- **Required action**
Once you reach the line that holds "Screen dimensions: 373x363" in the listing below, output it and every line after it through the line that holds "Task: Open the Object menu in header", word for word.
(Data)
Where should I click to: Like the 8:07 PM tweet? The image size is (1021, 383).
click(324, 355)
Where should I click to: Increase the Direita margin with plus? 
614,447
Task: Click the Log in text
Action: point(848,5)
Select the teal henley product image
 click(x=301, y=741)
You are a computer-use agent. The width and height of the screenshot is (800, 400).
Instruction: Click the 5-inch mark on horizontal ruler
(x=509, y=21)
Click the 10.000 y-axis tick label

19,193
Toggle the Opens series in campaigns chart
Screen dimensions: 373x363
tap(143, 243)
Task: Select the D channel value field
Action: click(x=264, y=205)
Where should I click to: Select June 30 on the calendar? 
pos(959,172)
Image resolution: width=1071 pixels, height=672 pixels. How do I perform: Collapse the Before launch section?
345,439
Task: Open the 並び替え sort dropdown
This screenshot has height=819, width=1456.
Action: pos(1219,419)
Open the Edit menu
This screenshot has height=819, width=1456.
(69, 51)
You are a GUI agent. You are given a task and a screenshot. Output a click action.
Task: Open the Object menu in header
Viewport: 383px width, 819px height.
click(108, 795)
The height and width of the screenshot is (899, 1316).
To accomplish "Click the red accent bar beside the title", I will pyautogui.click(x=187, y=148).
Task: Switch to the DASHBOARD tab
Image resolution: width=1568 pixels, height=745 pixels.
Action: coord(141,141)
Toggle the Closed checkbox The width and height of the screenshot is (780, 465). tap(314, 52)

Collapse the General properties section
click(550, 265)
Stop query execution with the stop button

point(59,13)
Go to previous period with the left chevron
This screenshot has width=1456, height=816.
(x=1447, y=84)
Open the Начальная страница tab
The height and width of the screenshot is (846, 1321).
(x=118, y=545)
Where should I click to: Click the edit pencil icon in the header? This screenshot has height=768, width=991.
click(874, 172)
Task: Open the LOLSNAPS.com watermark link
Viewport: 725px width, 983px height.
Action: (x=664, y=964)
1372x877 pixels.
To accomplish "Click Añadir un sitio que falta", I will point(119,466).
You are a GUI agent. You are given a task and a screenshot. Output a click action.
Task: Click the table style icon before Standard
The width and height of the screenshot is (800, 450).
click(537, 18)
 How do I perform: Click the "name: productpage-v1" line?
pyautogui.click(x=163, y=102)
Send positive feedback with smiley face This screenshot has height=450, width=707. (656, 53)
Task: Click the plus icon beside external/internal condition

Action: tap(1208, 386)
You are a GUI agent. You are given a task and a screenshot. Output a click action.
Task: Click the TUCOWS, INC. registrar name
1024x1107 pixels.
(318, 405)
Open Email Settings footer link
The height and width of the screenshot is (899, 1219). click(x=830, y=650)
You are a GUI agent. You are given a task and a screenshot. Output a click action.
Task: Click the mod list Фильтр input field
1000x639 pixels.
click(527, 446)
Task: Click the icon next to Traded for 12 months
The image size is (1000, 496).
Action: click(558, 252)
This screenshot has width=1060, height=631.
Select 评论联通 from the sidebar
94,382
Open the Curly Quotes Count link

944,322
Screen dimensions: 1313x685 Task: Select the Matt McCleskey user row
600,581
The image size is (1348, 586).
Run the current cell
(End Data)
- **Your response**
Screen dimensions: 373x363
tap(143, 243)
Task: Select the D channel value field
Action: click(x=264, y=205)
Where should I click to: Select June 30 on the calendar? 
pos(959,172)
Image resolution: width=1071 pixels, height=672 pixels. How do I perform: Collapse the Before launch section?
345,439
Task: Open the 並び替え sort dropdown
This screenshot has height=819, width=1456.
Action: pos(1219,419)
Open the Edit menu
This screenshot has height=819, width=1456.
(69, 51)
You are a GUI agent. You are given a task and a screenshot. Output a click action.
Task: Open the Object menu in header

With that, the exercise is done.